Opportunity to tailor your own degree 

Choose one, two or three languages in various weightings with an opportunity to start a second or third language from scratch. You will visit the target culture of each language you study in your Year Abroad, but the amount of time you spend in each place studying, working or teaching is up to you. You can combine your language study with one third (minor) or half (joint honours) of your degree in another subject. In addition, you may choose from a wide range of cross-departmental modules in your second year. These modules offer a unique opportunity to comparatively explore subjects across languages, such as discussing large cultural issues such as migration, language-teaching, linguistics and global cinema.

Competitive contact hours

We pride ourselves on competitive contact hours of 6 hours per week for advanced language study and 8 hours per week for beginner language study in each of your core target-language modules in the first half of your degree at Birmingham.

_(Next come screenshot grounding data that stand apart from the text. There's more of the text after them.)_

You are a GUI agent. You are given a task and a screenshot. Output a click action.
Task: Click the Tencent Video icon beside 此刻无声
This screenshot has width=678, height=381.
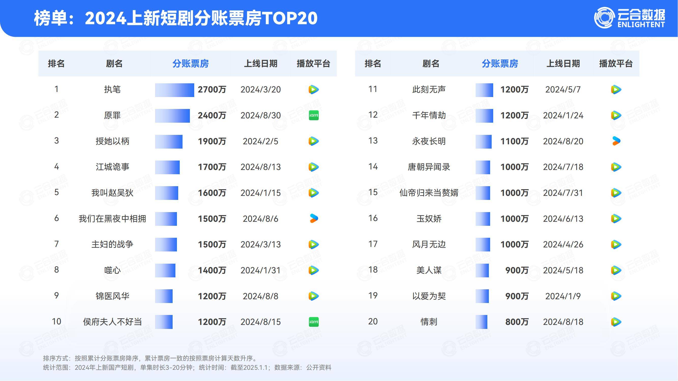coord(616,89)
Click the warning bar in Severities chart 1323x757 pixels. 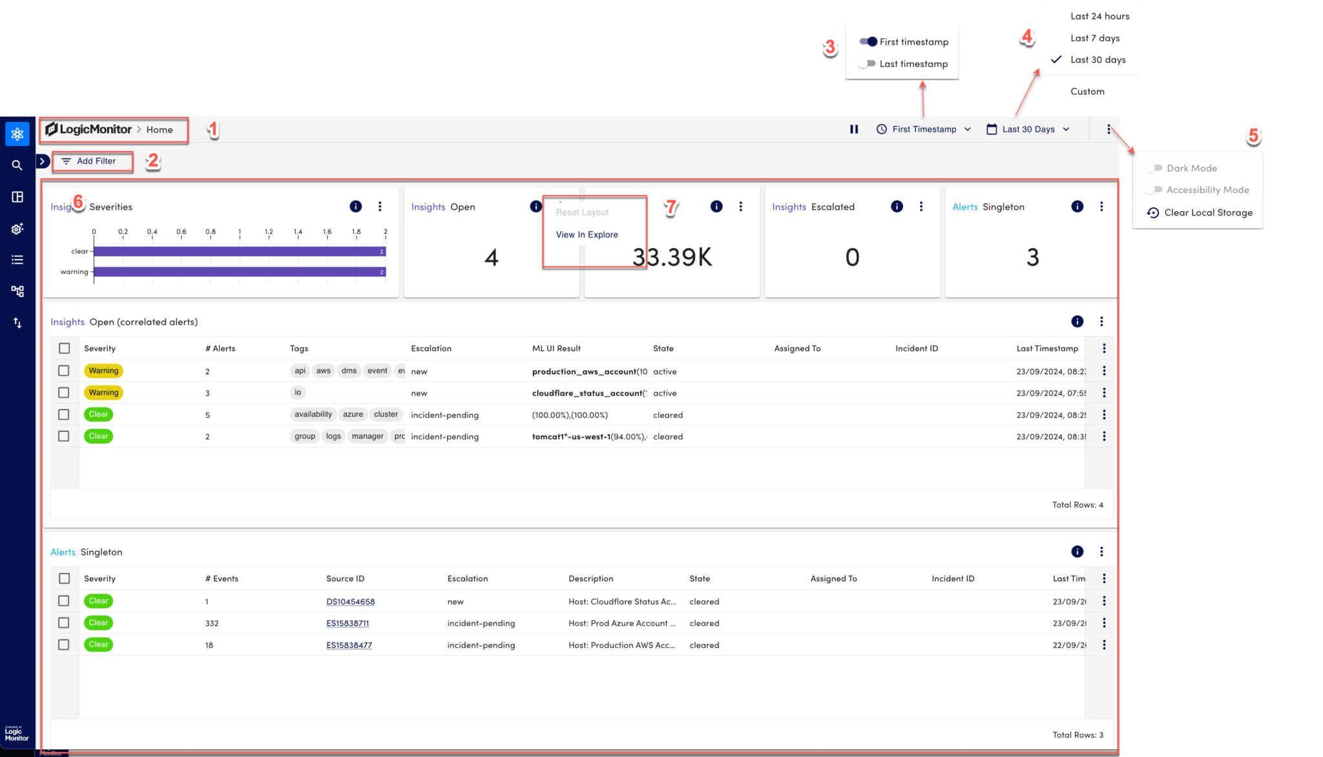[238, 271]
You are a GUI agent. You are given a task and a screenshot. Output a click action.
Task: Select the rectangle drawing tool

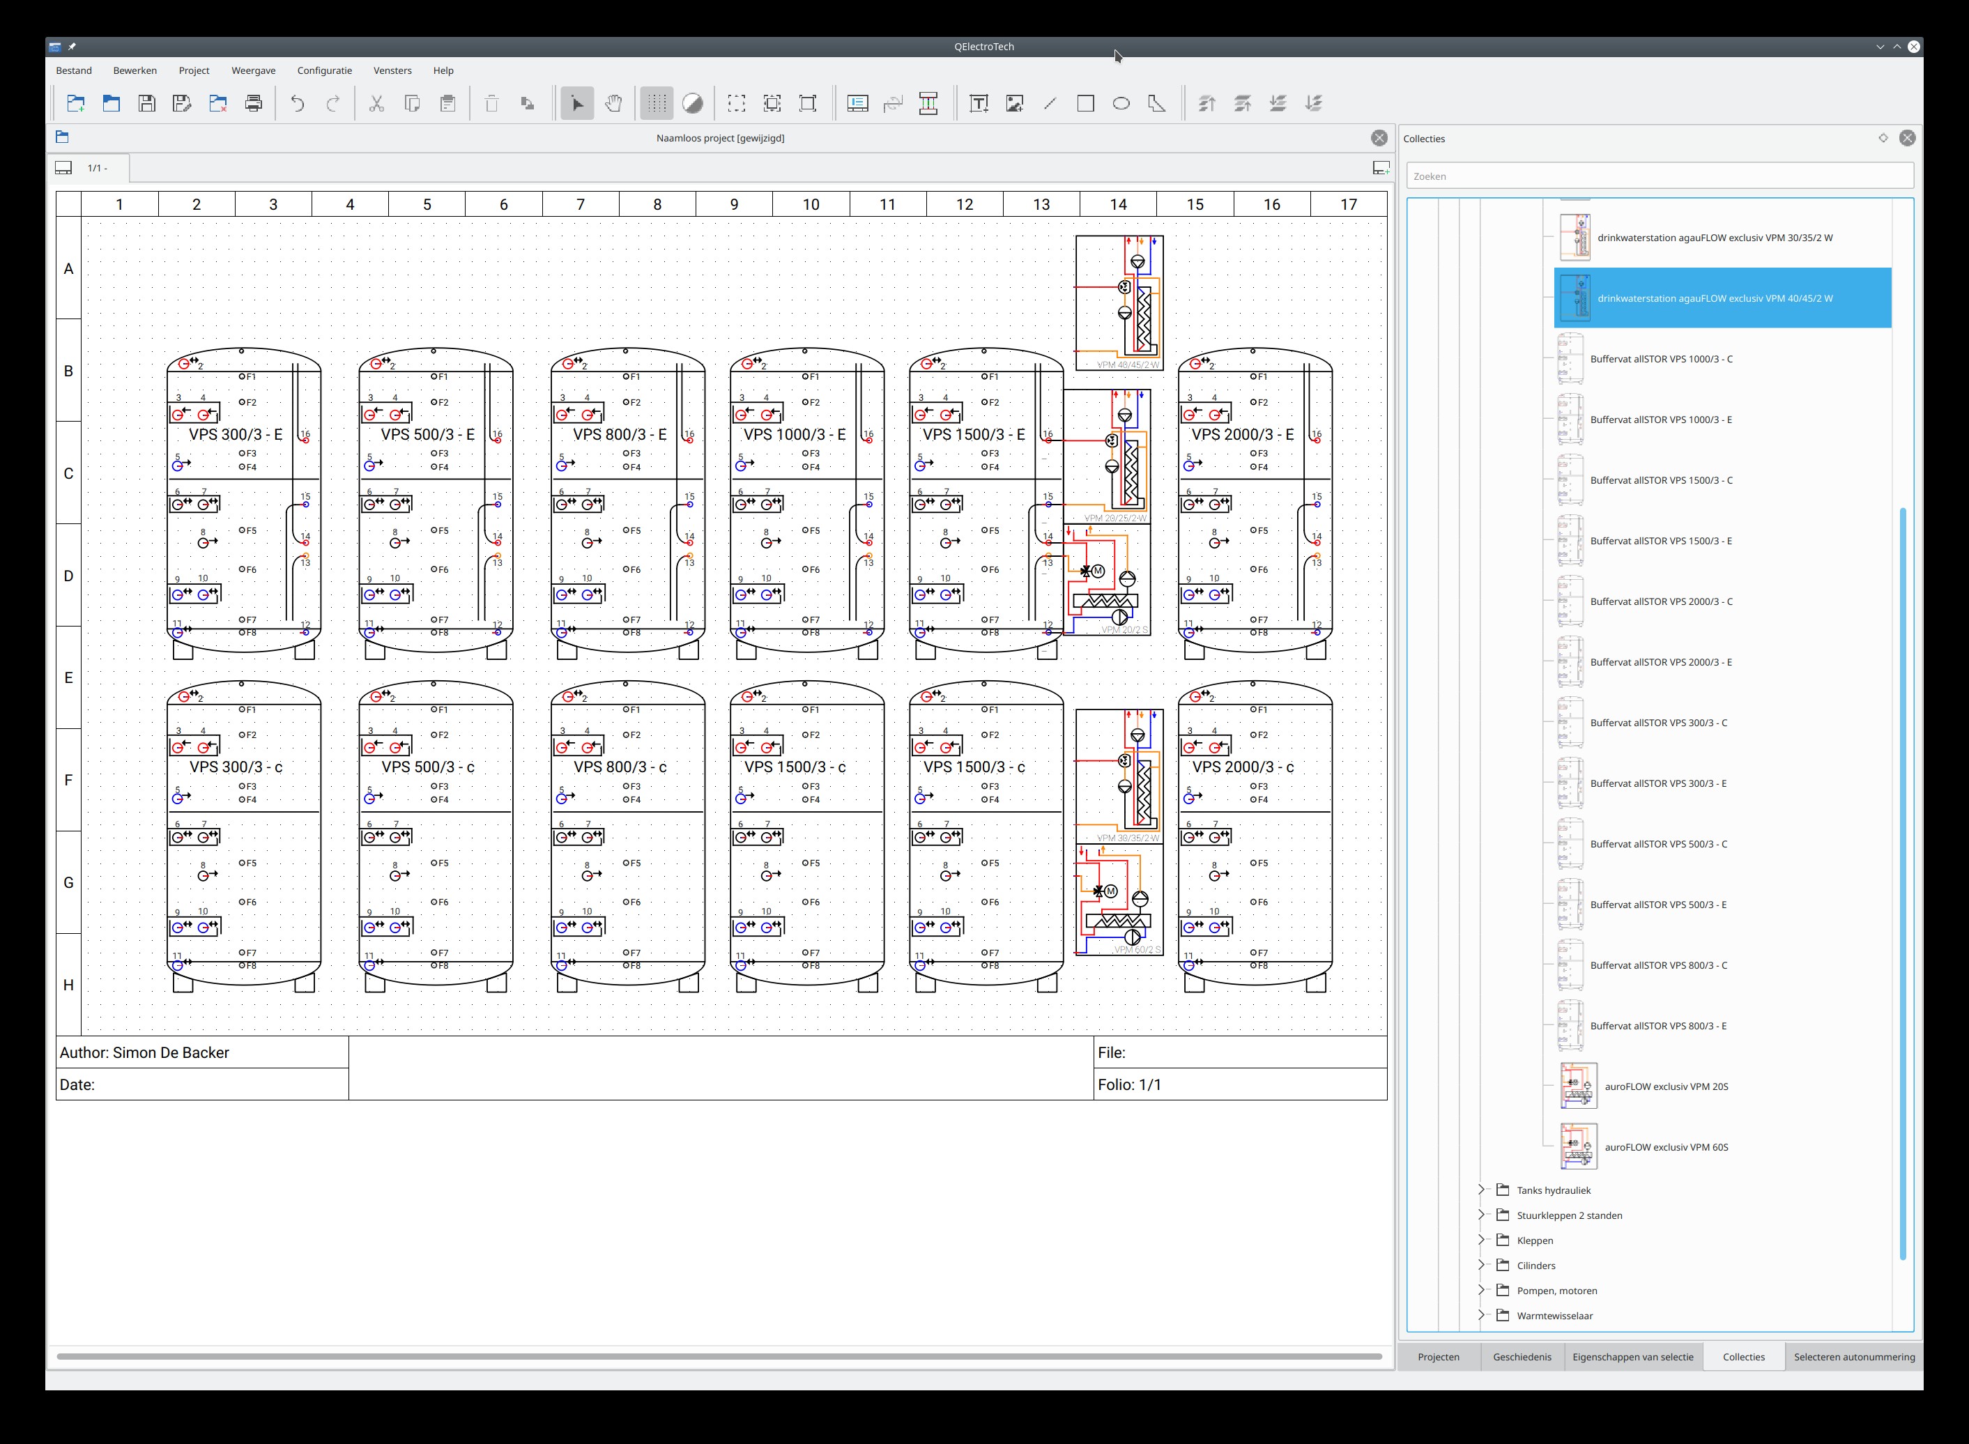[x=1085, y=103]
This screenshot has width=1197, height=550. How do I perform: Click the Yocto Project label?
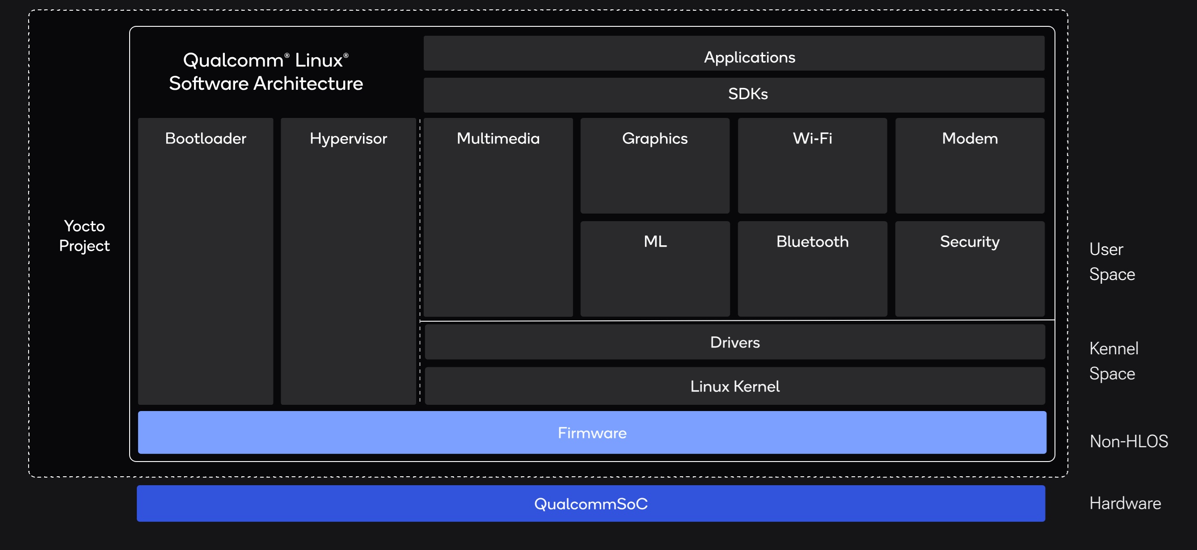point(84,236)
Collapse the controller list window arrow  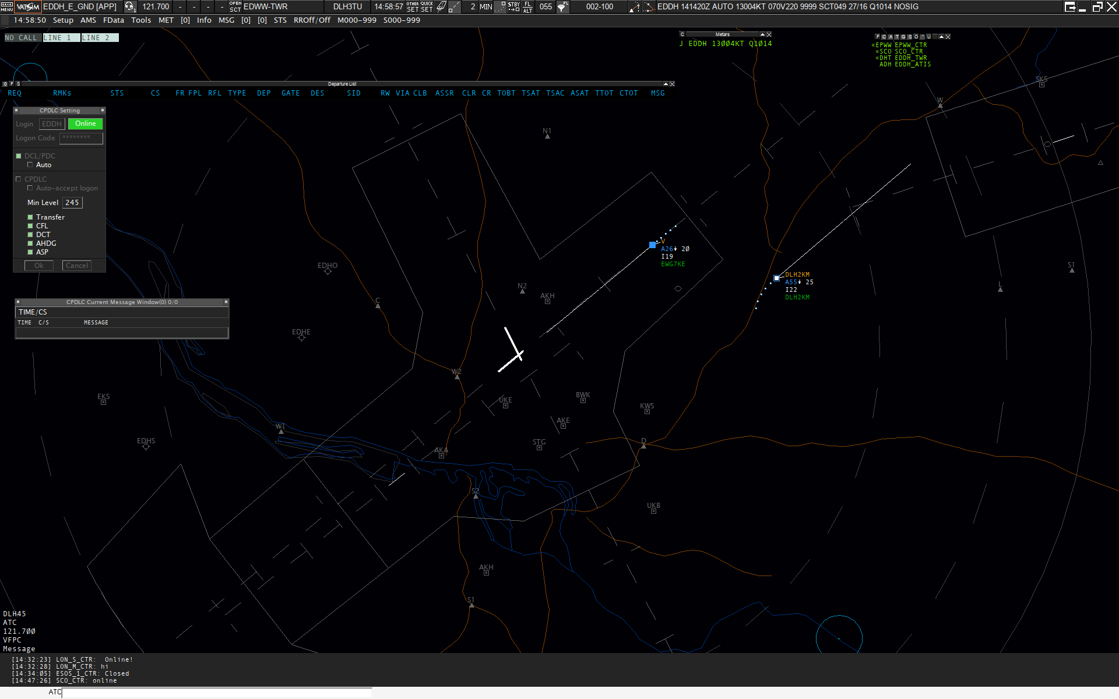click(941, 37)
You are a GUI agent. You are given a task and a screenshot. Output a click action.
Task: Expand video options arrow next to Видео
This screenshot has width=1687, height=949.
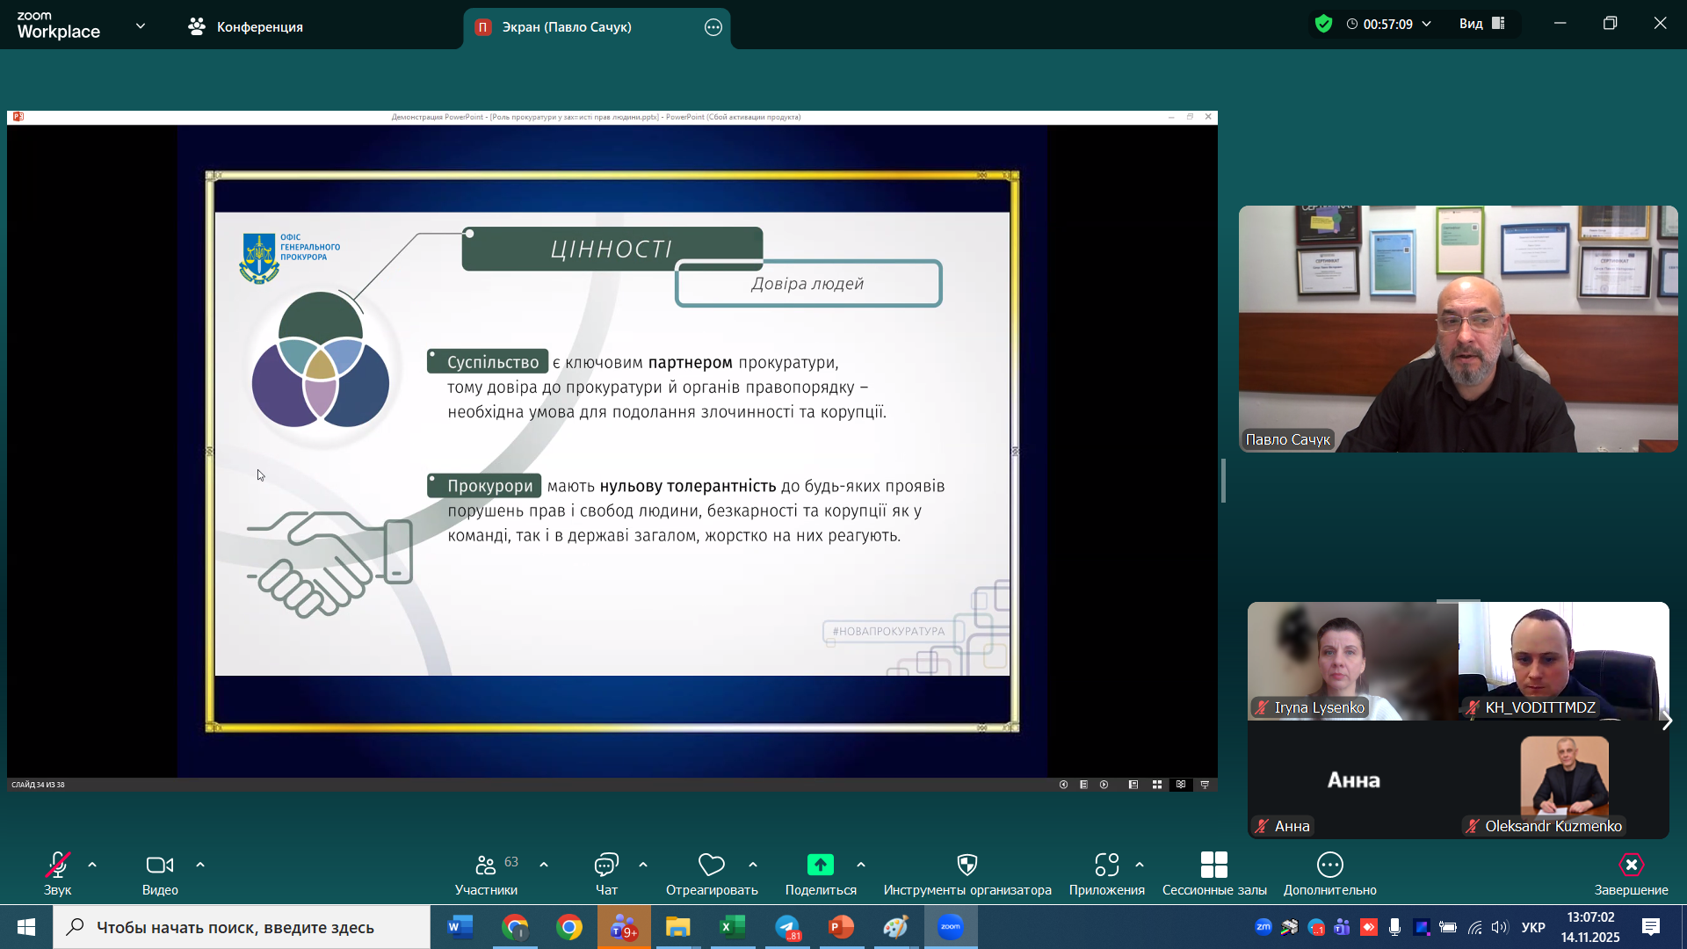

More contact hours does not mean increased workload, however - just a different way of working. The intensive teaching we offer within these contact hours usually takes place within small groups, encouraging active language-learning through engagement with cultural material in the target language (beginners will receive more support in English, as appropriate).

Enhanced employability prospects

From day one, Birmingham has your employability in mind. We offer minors in Translation Studies or Business Management, and optional vocational modules in areas such as translation, language teaching, legal cultures, business and enterprise, in order to prepare you for the role of languages in the globalised workplace. As well as traditional assessment methods, you may also be asked to submit digital projects such as blog work, an interactive timeline or a digital comic strip. Furthermore, our ‘Modern Languages Professionals Week’ in the first year features workshops and talks from former students who are using their languages in sectors such as business, the arts, translation, interpreting, and education.